According to a statement from Lightfoot, she has requested the Chicago Department of Public Health (CDPH) to initiate “an environmental study recommended by the U.S. EPA and to delay a final decision on RMG’s permit application seeking to expand its metal recycling facility operated on the Southeast Side, pending completion of this further analysis."
In a statement, Southside Recycling writes that the Illinois EPA and the city of Chicago have independently reviewed the cumulative air quality modeling that has been performed, validated the findings and concluded that even when the existing air quality was considered, the new Southside Recycling facility will meet or exceed all applicable environmental and health standards.

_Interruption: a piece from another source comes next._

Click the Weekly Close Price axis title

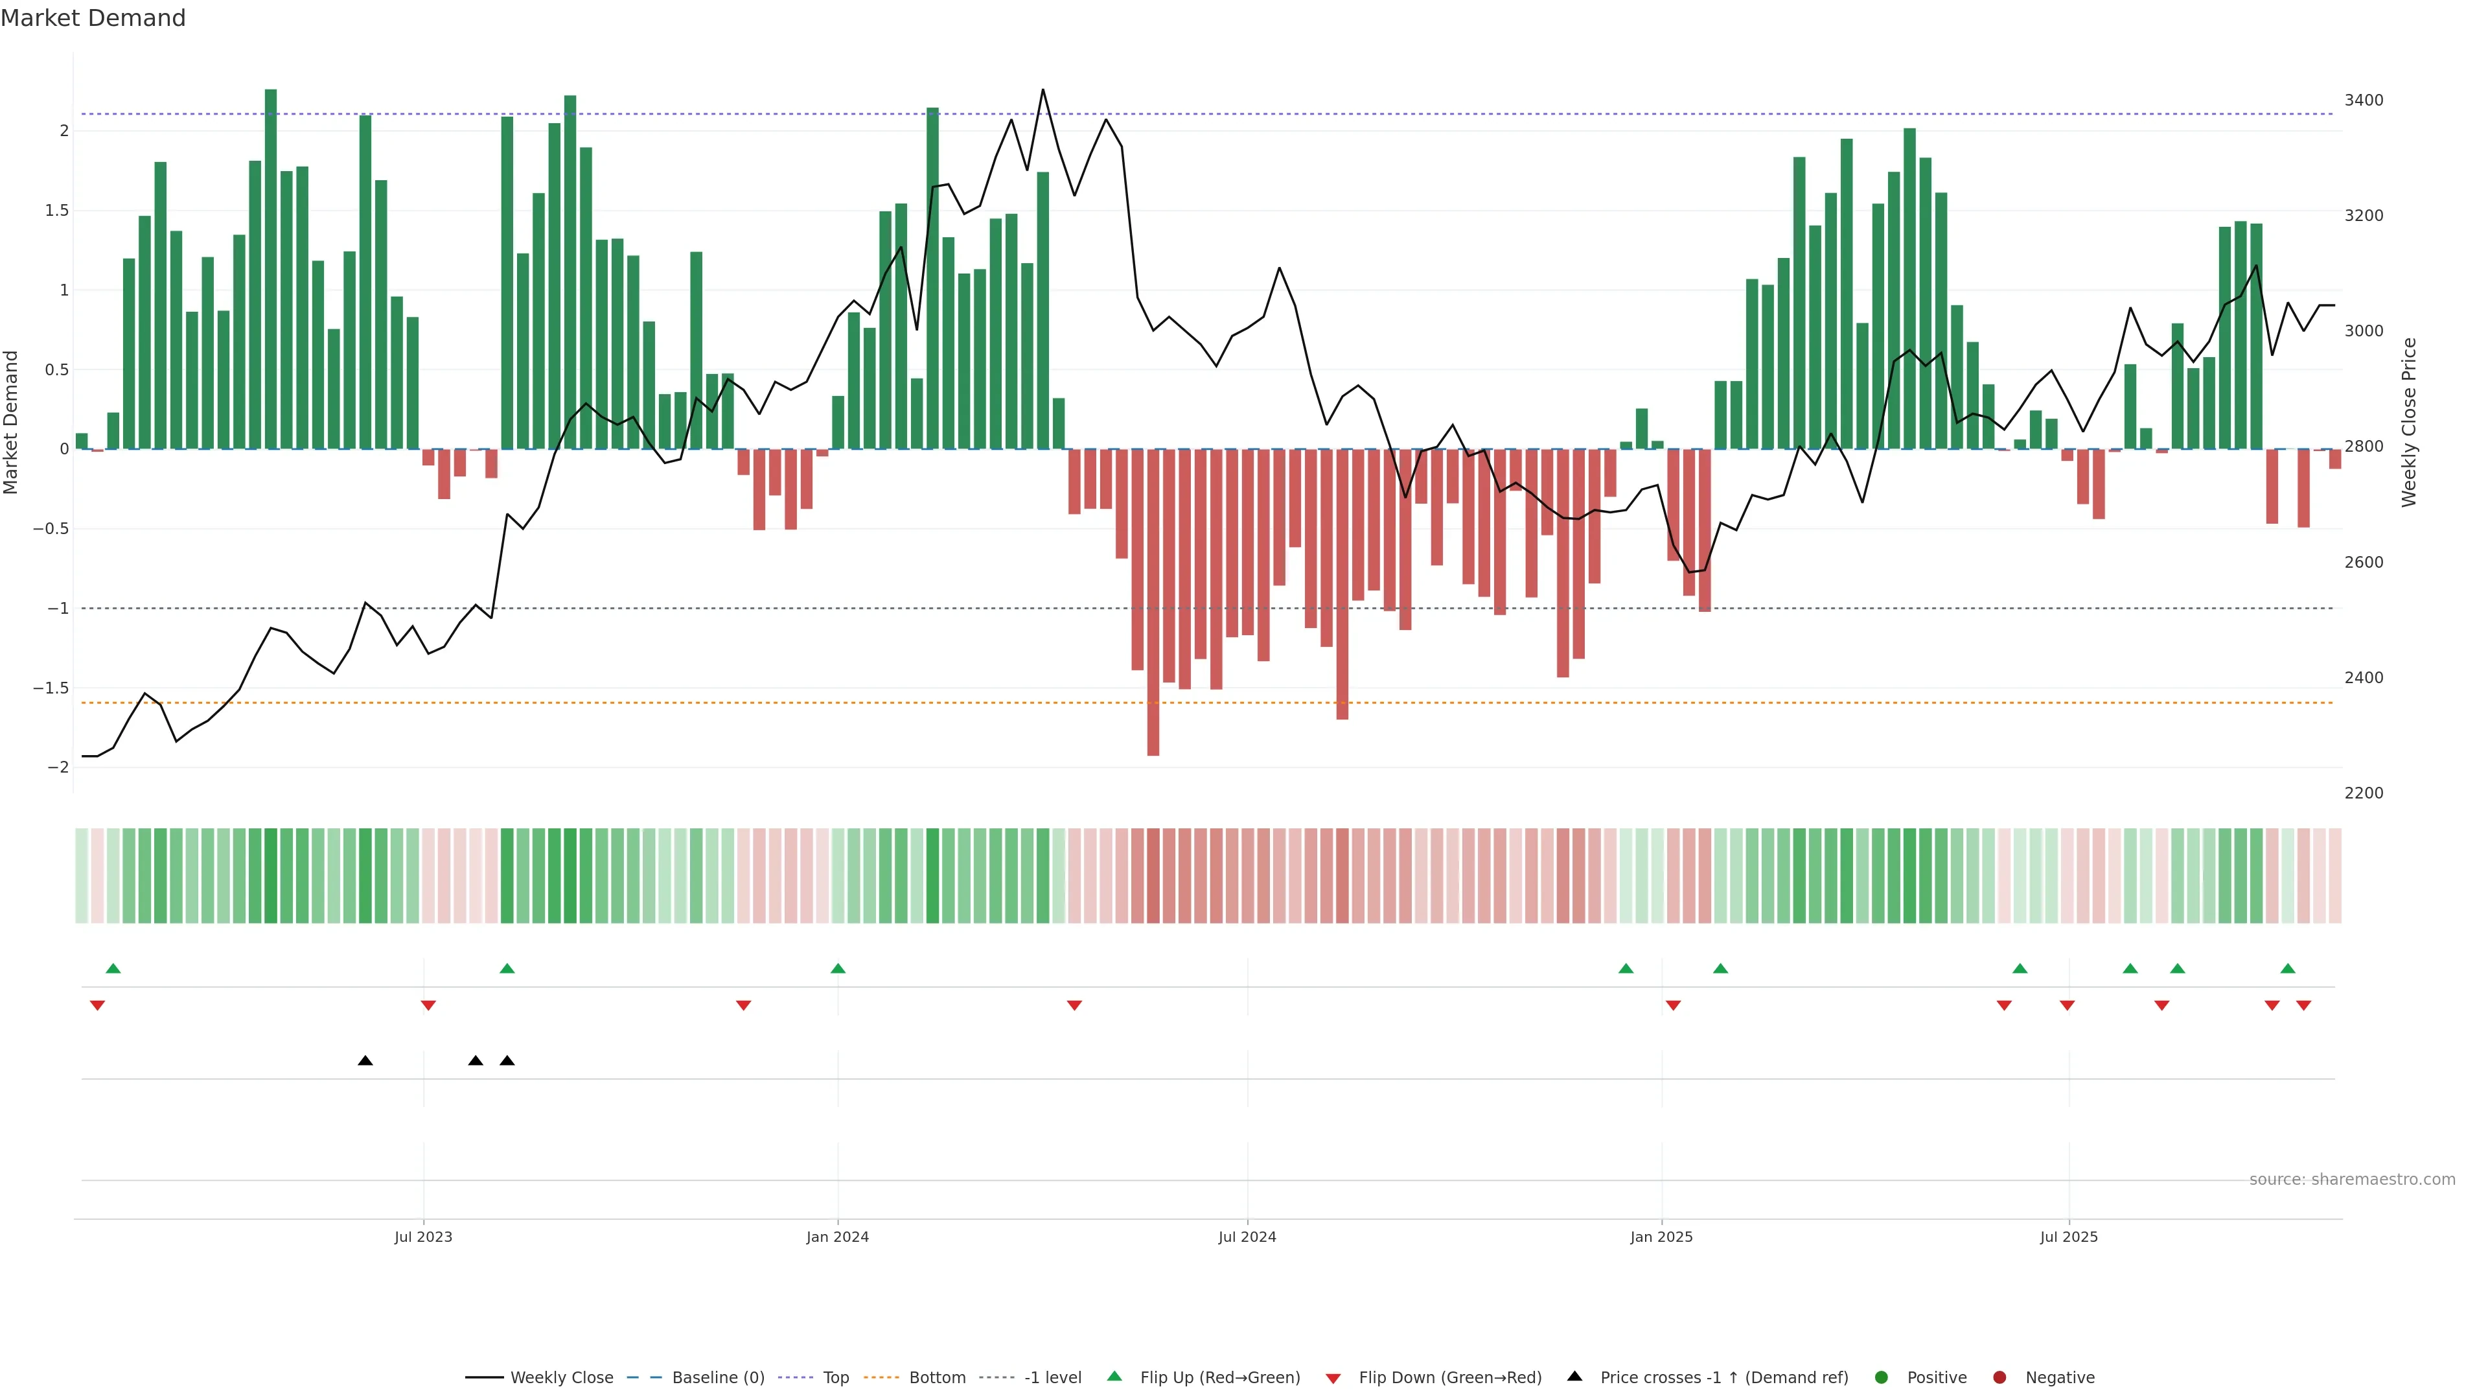[2409, 422]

“Southside Recycling is subject to likely the most stringent set of federal, state and local regulations of any metal recycling operation in the country,” Southside Recycling says in a statement regarding the EPA’s latest recommendation. “The advanced pollution control system at Southside Recycling is creating a new industry standard that will serve as a national model for capturing and controlling emissions from large recycling facilities. The U.S. EPA knows this is in stark contrast to other metal shredders, including the only other one in Chicago that continues to operate in Pilsen but has none of the air pollution controls and enclosures that Southside Recycling has. Delaying Southside Recycling’s permit will only exacerbate the environmental justice burden in Pilsen. And, after carefully reviewing the charges of environmental racism, a federal judge concluded there was no evidence to support the baseless allegations.”
Lightfoot says she thinks the CDPH study will be “the last step in an extensive set of permits needed by RMG to safely operate its large metal recycling plant in an area already zoned for industry.”

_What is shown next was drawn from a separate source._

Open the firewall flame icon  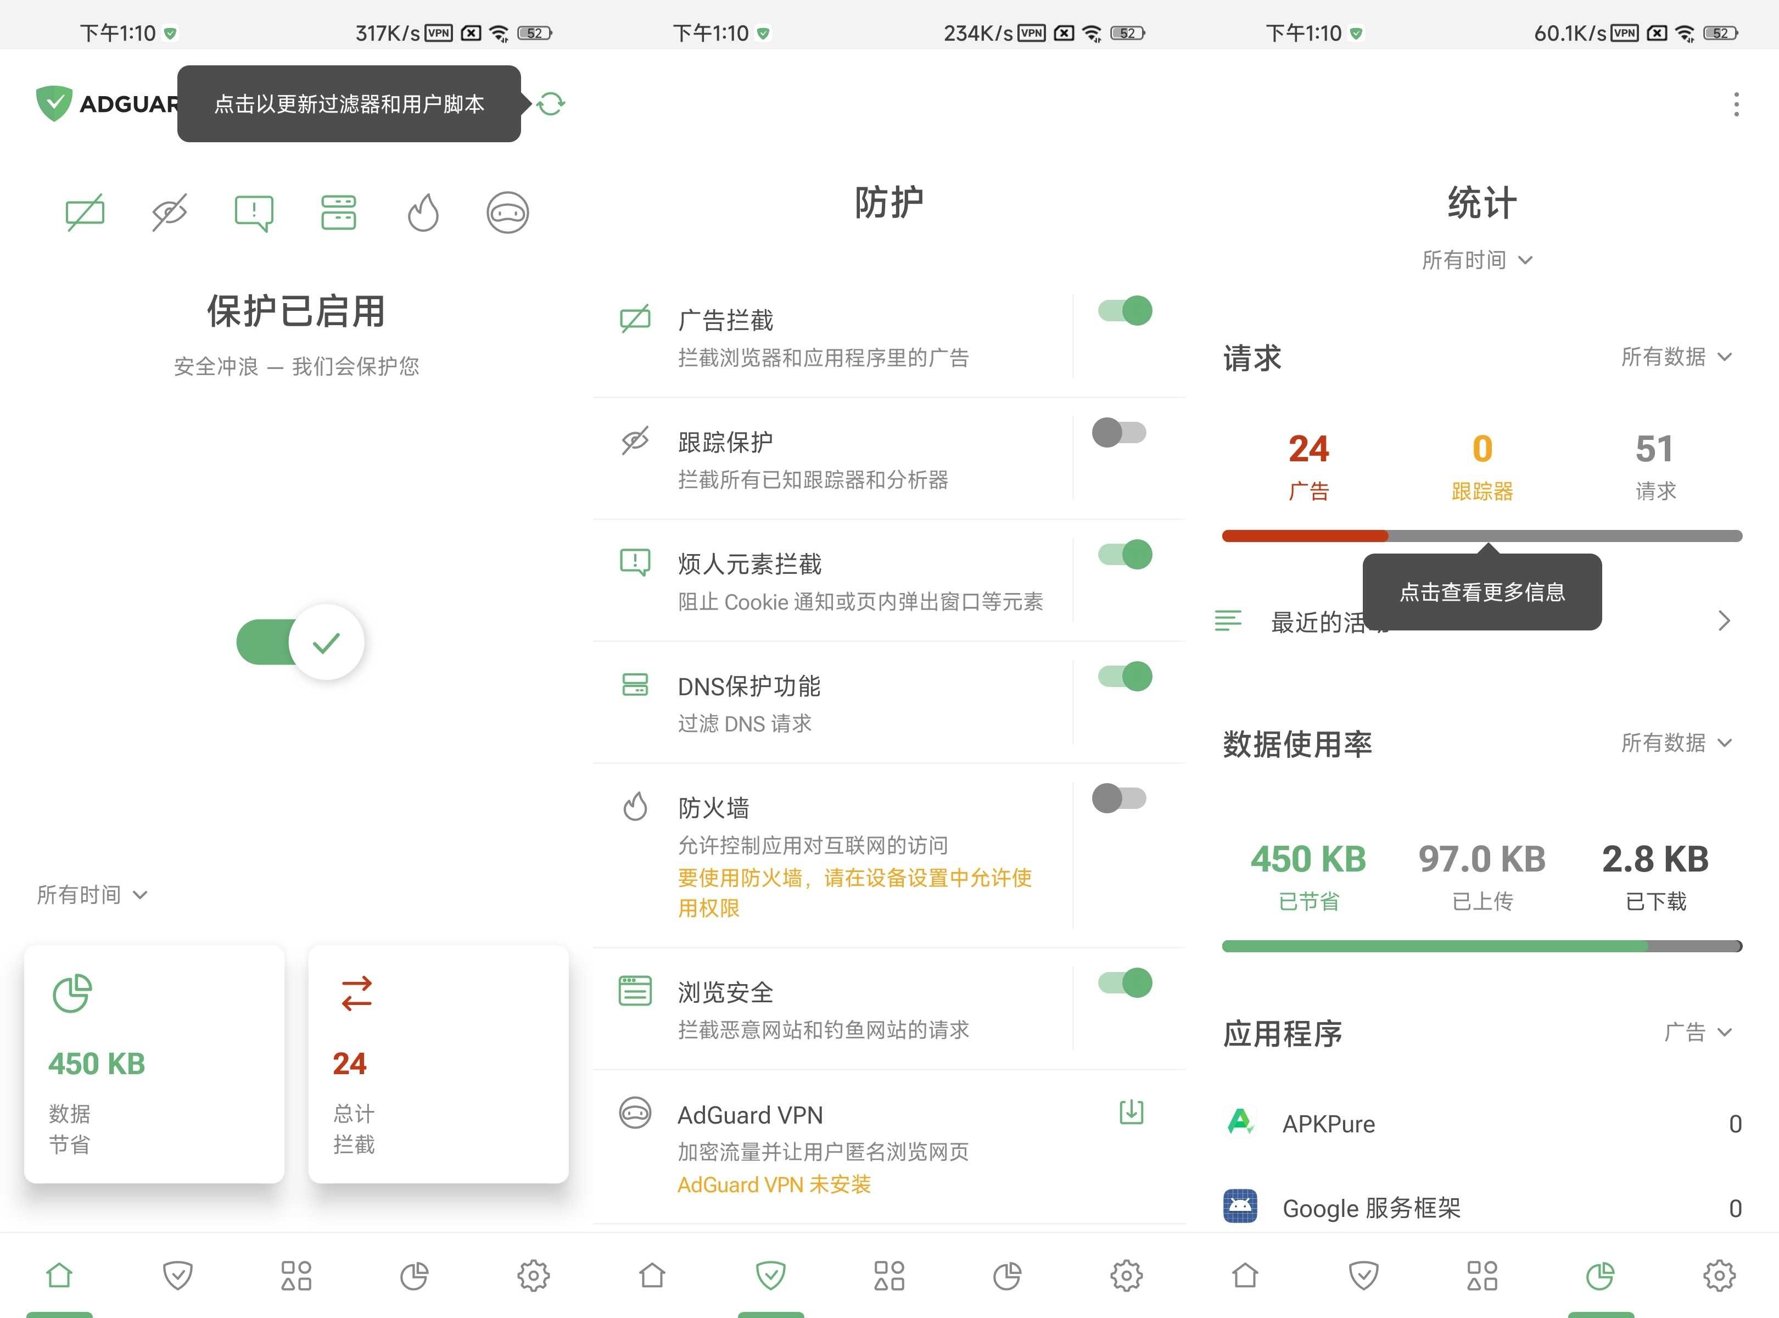click(423, 211)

The city had contacted the EPA earlier this year seeking guidance regarding RMG’s application, considering the size and location of the facility.
“The city relies on state and federal agencies to help us appropriately assess a business’ potential impact on the surrounding community. In the case concerning RMG, the U.S. EPA has expressed several concerns,” Lightfoot writes. “The city shares the U.S. EPA’s commitment to environmental justice and public health, and we look forward to partnering with them to conduct a fair, thorough and timely health impact analysis to inform our future decision-making on the RMG permit application.
“My administration aims to foster economic growth and jobs in our communities, while improving the health and quality of life for our residents. In pursuit of this objective, I have directed the city’s chief sustainability officer and the Department of Public Health to propose a new cumulative impact ordinance for consideration by the city council before the end of this year. The ordinance would require an assessment of the additional environmental impact of an industrial business operation on the surrounding community when reviewing a permit application. We are also exploring additional policy steps the city can take to protect our most vulnerable communities from pollution as this ordinance is being developed," Lightfoot's statement adds.